**Selection:**

WYNDHAM HOTELS & RESORTS, INC.

 

 

 

/s/ William Skrzat

 

Name: William Skrzat

 

Title: SVP-HR Services

 


 

APPENDIX A

 

Participating Companies

 

Participating Company

 

Effective Date of Coverage

Wyndham Hotels & Resorts, Inc.

 

June 1, 2018

Wyndham Hotel Management, Inc.

 

January 1, 2019

Dolce International Holdings, Inc.

 

January 1, 2019

La Quinta Holdings Inc.

 

January 1, 2019

 


 

APPENDIX B

 

Service Credited with Predecessor Employers

 


 

APPENDIX C

 

Provisions Related to Merged Plans

 

A.            Provisions Relating to the Merger of the Wyndham Hotels Employee Savings Plan into the Wyndham Hotel Group Employee Savings Plan

 

1.              Introduction Wyndham Hotels & Resorts, Inc. adopted the Wyndham Hotels Employee Savings Plan (“WHE Plan”), effective June 1, 2018, for the benefit of its eligible employees.  Effective January 1, 2019, the Plan is amended to allow for the participation of the members in the WHE Plan as described in this section A of Appendix C.

 

2.              Merger of Plan.  The WHE Plan shall be merged with and into the Plan effective at 12:00 a.m. on January 1, 2019 (the “Merger Date”), and shall be continued in the form of the Plan.  The merger of the WHE Plan with and into the Plan and the transfer of assets described in paragraph A.5 shall be made in accordance with Code Sections 401(a)(12) and 414(l) of the regulations thereunder.  The provisions of this Plan as amended by this Section A of Appendix C shall be effective as to participants in the WHE Plan effective January 1, 2019, and in no event shall the Plan provisions apply to such members of the WHE Plan for periods before January 1, 2019.  In no event shall any affected Member’s accrued benefit (including the time and form of such benefit) be reduced or eliminated on account of the merger of such plans in a manner that would violate Code Section 411(d)(6) and the regulations and other guidance thereunder.

**Stated task:**
According to the savings plan excerpt, at what time and on what date is the WHE Plan merged into the Plan?

Dataset records
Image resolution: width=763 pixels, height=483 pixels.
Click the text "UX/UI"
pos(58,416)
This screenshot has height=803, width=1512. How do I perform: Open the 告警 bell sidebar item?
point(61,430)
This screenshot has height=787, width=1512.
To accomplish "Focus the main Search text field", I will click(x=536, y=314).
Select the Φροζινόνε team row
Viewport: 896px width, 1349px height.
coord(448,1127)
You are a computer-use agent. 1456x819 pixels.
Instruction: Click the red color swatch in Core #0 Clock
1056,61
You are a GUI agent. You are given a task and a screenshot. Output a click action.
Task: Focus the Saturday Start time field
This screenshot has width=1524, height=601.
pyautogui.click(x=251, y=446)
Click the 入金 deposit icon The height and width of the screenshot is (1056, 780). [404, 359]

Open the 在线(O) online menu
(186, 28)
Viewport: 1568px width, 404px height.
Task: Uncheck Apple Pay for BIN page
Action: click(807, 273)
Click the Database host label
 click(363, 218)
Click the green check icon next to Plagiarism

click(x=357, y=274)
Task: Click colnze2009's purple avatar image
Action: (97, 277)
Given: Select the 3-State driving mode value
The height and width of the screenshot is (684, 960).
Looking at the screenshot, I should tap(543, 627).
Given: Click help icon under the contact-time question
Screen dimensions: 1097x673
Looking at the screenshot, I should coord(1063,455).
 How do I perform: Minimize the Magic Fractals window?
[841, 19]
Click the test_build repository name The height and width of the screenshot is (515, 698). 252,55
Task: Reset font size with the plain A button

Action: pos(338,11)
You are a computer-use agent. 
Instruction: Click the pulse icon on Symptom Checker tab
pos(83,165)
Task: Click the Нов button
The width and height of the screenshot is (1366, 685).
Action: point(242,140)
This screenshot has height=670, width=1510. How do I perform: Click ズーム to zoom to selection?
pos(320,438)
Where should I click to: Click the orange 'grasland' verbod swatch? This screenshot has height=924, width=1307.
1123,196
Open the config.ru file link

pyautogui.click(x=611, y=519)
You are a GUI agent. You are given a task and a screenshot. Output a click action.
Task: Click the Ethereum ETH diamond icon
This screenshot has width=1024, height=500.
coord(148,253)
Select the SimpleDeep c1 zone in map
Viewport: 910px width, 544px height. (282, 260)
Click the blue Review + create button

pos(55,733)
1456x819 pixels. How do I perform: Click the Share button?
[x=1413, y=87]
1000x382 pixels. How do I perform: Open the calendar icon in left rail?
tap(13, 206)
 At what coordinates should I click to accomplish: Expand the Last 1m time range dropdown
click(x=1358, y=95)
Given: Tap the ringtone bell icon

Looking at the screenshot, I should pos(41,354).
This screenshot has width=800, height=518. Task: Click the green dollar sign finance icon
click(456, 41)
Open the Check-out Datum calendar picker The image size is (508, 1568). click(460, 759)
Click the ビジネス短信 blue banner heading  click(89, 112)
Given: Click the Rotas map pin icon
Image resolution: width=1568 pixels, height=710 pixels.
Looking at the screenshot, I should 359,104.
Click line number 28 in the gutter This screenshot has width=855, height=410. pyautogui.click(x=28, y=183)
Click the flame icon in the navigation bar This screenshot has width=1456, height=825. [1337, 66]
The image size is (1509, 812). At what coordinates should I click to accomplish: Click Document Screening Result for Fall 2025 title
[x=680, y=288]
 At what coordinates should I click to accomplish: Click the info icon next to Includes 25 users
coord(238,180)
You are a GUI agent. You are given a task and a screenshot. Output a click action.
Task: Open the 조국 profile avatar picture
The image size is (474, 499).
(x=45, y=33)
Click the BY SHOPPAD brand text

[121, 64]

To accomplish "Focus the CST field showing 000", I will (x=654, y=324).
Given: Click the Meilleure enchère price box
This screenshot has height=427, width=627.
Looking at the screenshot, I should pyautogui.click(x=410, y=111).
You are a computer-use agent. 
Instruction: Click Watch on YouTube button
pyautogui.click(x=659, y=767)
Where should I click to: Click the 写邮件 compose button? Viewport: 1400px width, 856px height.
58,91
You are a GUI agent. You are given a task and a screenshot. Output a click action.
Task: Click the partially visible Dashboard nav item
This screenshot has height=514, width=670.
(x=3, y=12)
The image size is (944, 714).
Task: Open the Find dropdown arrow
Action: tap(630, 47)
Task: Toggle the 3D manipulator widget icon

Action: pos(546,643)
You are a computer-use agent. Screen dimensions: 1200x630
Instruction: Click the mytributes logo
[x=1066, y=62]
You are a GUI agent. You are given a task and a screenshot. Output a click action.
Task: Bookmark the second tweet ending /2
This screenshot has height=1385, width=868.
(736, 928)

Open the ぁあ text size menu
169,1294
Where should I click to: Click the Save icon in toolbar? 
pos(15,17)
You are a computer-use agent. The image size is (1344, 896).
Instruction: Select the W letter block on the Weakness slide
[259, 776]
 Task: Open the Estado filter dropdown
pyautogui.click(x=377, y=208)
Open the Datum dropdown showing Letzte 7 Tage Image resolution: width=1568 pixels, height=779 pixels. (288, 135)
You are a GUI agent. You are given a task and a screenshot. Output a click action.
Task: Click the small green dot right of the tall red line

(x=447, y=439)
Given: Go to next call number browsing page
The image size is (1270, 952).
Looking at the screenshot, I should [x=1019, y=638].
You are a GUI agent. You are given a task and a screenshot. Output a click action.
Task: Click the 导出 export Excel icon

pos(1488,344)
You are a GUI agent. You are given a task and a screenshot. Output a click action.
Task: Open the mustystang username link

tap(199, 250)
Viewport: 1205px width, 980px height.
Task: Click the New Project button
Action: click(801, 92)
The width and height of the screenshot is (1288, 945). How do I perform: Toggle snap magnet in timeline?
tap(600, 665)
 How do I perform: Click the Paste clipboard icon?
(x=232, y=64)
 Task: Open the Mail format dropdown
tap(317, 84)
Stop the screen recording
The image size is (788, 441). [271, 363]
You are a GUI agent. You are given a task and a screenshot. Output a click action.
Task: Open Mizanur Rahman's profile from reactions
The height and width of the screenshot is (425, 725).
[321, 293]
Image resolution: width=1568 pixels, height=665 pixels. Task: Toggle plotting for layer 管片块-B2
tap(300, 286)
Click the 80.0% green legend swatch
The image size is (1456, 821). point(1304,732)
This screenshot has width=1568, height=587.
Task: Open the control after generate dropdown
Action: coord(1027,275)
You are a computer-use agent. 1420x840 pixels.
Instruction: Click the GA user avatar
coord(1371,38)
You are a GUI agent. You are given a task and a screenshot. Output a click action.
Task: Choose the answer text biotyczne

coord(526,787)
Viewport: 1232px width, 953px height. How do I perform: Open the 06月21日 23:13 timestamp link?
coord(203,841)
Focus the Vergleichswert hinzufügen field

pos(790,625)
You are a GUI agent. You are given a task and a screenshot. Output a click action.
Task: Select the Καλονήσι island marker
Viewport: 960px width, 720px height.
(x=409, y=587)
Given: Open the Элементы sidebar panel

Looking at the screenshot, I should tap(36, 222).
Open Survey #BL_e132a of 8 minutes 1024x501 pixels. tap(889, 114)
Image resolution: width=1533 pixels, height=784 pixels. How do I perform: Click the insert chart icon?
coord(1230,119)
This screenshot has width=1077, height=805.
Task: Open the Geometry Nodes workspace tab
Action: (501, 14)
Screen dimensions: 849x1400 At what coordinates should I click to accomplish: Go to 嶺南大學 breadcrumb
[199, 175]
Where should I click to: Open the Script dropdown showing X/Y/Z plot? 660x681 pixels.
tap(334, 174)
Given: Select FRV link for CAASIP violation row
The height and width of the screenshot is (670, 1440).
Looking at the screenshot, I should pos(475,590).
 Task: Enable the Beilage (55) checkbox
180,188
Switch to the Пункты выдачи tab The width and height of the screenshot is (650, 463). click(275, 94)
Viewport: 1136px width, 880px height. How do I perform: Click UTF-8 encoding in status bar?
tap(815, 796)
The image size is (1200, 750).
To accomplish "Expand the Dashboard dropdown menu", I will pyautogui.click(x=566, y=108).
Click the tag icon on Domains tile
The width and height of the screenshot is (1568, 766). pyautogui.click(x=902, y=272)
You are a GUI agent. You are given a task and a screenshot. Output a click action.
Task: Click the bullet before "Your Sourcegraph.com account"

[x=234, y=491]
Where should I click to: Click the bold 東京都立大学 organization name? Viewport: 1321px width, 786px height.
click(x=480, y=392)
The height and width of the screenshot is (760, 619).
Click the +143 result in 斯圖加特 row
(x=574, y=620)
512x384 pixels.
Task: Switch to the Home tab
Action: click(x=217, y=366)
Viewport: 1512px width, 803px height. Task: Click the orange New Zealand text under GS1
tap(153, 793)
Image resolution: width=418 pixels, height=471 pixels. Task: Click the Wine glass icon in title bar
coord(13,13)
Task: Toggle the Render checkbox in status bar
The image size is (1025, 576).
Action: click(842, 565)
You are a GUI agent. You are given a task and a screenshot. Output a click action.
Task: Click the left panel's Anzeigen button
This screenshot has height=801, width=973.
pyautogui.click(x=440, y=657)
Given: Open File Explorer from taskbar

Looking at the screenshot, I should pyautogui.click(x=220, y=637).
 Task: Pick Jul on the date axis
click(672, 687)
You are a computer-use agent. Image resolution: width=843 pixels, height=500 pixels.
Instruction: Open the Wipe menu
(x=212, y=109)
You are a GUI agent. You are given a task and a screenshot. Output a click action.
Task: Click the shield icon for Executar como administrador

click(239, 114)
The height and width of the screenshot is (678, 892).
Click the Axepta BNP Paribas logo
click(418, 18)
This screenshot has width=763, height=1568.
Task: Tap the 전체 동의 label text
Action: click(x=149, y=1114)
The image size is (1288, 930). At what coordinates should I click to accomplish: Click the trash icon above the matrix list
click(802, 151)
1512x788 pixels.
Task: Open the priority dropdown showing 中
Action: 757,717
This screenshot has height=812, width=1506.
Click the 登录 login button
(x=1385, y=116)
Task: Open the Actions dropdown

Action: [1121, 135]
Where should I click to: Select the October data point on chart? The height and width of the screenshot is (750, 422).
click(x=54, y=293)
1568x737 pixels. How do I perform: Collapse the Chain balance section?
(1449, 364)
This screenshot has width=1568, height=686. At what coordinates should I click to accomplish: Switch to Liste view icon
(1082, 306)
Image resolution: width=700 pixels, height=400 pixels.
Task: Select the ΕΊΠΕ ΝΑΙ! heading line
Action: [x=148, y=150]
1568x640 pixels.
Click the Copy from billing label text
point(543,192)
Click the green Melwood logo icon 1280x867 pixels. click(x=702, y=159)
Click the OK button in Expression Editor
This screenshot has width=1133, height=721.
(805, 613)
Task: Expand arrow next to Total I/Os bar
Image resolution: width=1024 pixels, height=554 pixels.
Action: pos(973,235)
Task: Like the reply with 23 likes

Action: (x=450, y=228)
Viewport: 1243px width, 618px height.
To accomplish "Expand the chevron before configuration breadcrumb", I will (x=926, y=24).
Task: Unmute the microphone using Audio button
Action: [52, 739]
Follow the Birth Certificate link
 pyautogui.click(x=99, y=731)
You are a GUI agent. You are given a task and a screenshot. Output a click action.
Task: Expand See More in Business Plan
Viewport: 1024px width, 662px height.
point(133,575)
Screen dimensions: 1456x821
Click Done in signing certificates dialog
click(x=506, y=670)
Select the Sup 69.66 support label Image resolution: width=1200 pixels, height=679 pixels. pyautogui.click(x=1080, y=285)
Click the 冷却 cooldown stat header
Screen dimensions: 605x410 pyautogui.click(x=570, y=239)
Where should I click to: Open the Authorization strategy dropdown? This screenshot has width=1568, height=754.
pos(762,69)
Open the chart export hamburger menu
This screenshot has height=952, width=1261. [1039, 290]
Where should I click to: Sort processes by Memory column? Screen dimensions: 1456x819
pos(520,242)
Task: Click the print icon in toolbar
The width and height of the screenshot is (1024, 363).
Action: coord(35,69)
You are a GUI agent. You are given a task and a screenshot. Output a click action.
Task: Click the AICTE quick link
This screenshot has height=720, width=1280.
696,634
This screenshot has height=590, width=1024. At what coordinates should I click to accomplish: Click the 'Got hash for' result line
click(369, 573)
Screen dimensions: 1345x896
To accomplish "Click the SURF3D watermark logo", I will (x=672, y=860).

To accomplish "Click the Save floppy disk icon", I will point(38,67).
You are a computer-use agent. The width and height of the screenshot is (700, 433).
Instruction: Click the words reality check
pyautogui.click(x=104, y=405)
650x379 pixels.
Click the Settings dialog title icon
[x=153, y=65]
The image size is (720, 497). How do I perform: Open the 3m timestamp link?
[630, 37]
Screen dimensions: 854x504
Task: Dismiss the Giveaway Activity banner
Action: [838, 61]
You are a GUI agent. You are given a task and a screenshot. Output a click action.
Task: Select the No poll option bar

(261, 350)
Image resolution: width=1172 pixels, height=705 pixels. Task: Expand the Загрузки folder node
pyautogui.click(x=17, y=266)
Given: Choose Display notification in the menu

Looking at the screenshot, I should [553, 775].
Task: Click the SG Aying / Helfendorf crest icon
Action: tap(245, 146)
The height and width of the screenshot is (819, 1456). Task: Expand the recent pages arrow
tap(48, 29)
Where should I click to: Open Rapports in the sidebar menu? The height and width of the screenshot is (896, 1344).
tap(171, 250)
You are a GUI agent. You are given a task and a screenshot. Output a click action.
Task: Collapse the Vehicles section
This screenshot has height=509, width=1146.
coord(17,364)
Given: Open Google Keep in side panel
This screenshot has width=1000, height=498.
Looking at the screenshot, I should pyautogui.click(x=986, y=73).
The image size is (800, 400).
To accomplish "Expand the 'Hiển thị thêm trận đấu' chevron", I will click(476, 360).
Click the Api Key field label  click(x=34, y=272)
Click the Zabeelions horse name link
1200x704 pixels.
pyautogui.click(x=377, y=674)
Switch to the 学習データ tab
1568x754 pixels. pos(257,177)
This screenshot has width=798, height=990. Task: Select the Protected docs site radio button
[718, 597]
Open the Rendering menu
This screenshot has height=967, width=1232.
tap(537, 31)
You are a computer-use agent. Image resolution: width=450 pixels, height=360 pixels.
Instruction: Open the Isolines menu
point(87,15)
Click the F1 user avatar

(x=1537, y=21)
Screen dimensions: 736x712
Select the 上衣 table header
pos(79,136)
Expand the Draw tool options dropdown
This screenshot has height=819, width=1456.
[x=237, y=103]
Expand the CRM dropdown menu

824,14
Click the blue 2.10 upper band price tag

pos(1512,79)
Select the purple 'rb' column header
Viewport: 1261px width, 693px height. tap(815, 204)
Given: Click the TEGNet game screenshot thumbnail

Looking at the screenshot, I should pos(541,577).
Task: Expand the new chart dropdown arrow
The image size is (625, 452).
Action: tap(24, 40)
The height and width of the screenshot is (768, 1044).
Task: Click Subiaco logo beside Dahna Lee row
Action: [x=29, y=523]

**Reply:**
At 12:00 a.m. on January 1, 2019.